Все это выяснилось в 1838 году в интервью, данном Пруденс газете «Инкуайрер», в котором ее расспросили о странных привычках ее семьи. Интерес газетчиков подстегнуло сожжение местного зала собраний аболиционистов разъяренной толпой линчевателей, и теперь они искали любопытные и разнообразные точки зрения на антирабовладельческое движение. Один из репортеров вышел на Пруденс Диксон — известный аболиционист упомянул о скромности и щедрости наследницы Генри Уиттакера. Газетчик был заинтригован, ведь до сих пор имя Уиттакеров в Филадельфии никогда не было связано с проявлениями безраничной щедрости. Кроме того, разумеется, сыграли роль удивительная красота Пруденс — подобные вещи всегда привлекают внимание — и контраст ее точеного личика и убогого образа жизни, что делало ее еще более привлекательным объектом для статьи. Ведь по правде говоря, даже если Пруденс нарочно пыталась стать дурнушкой, надев невзрачное платье, то потерпела в этом деле безнадежный крах. Пруденс могла сколько угодно одеваться как уборщица, но скрыть осиную талию и кожу цвета слоновой кости, спрятать восхитительный венец золотых волос было невозможно. С возрастом Пруденс стала даже милее. Ее лицо осунулось, и оттого прекрасные голубые глаза на нем стали казаться еще больше, глубже и выразительнее. А когда ее изящные белые запястья и тоненькая шейка выглядывали из-под унылых темных одежд, она производила впечатление плененной королевы или Афродиты, заключенной в монастырь.

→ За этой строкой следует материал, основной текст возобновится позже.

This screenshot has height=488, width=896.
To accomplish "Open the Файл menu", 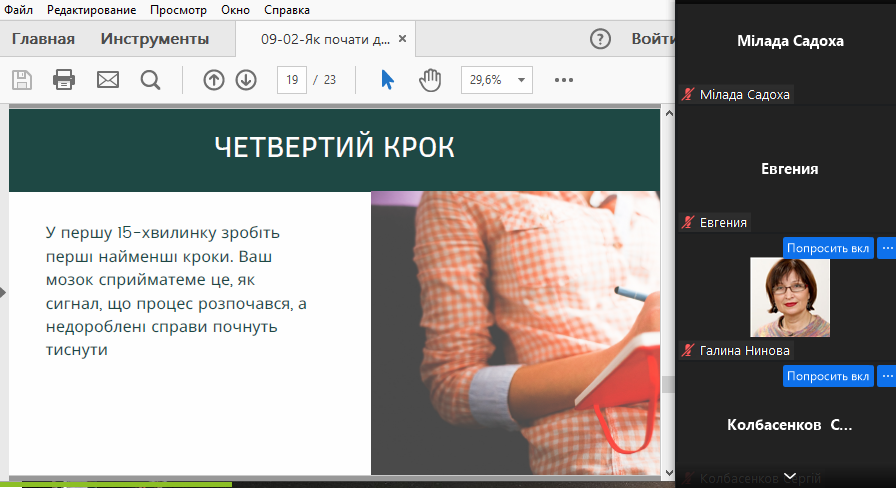I will click(18, 10).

Газетчик был сражен, и интервью длилось долго. Статья появилась на первой странице; ее сопровождал довольно удачный набросок миссис Диксон. В статье содержались обычные факты об аболиционистах, но воображение жителей Филадельфии пленило признание Пруденс Диксон, выросшей в почти дворцовых залах «Белых акров»: та объявила, что в течение многих лет не позволяет себе и своим домашним пользоваться любыми предметами роскоши, произведенными с использованием рабского труда.

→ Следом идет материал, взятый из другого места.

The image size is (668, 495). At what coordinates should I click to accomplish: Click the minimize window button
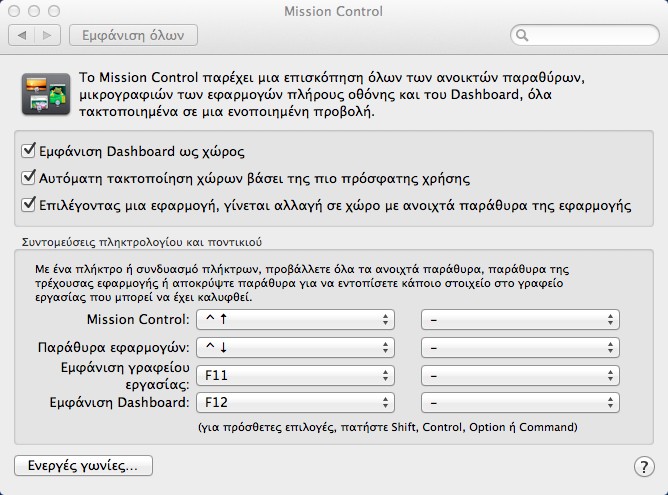pos(34,11)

«Вы, вероятно, думаете, что нет ничего порочного в том, чтобы носить платье из южнокаролинского хлопка, — приводились в статье слова Пруденс, — но это не так, ибо подобными путями зло проникает в наш дом. Вы считаете невинным удовольствием баловать детей, угощая их сахаром, однако удовольствие становится грехом, если сахар этот выращен людьми, живущими в неописуемых муках. По той же причине в нашем доме не употребляют кофе и чай. Я призываю всех добрых христиан в Филадельфии поступать так же. Если мы станем выступать против рабства, но продолжим наслаждаться его трофеями, то кто мы, как не лицемеры, а разве можно верить, что Господь одобрит наше лицемерие?»

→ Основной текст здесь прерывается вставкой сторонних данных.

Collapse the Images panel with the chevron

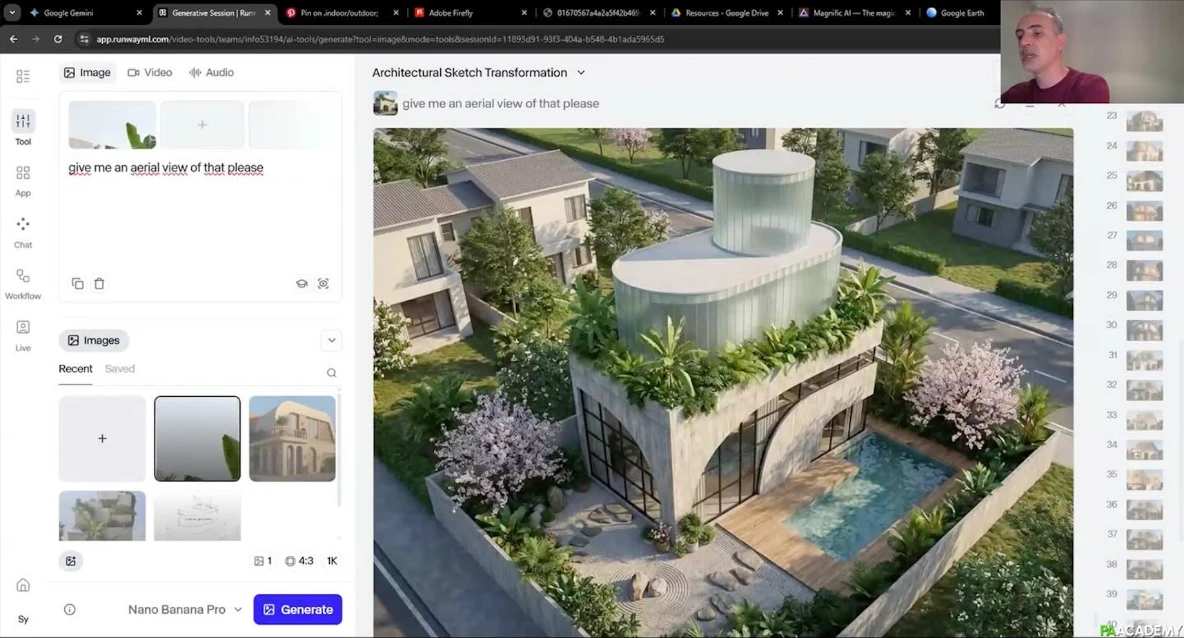(x=331, y=341)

Дальше в статье Пруденс и вовсе пускалась во все тяжкие: «Наша семья живет по соседству с семьей свободных негров: это добрый, порядочный мужчина по имени Джон Харрингтон, его жена Сэйди и трое их детей. Они живут в бедности и едва сводят концы с концами. Мы с мужем стараемся жить не богаче их. Мы следим, чтобы наш дом был не роскошнее, чем у них. Часто Харрингтоны помогают нам по дому, а мы помогаем им. Я убираюсь на кухне вместе с Сэйди Харрингтон. Мой муж рубит дрова бок о бок с Джоном Харрингтоном. Мои дети учатся азбуке и счету вместе с детьми Харрингтонов. Они часто обедают с нами за нашим столом. Мы едим ту же пищу и носим то же платье, что и они. Зимой, если у Харрингтонов нет обогрева, мы сами не топим печь. Нас греют отсутствие стыда и знание, что Христос поступил бы так же. По воскресеньям мы с Харрингтонами посещаем одну службу в их скромной негритянской методистской церкви. Там нет удобств — так почему они должны быть в нашем храме? Их детям порой приходится ходить босиком — так почему у наших должна быть обувь?»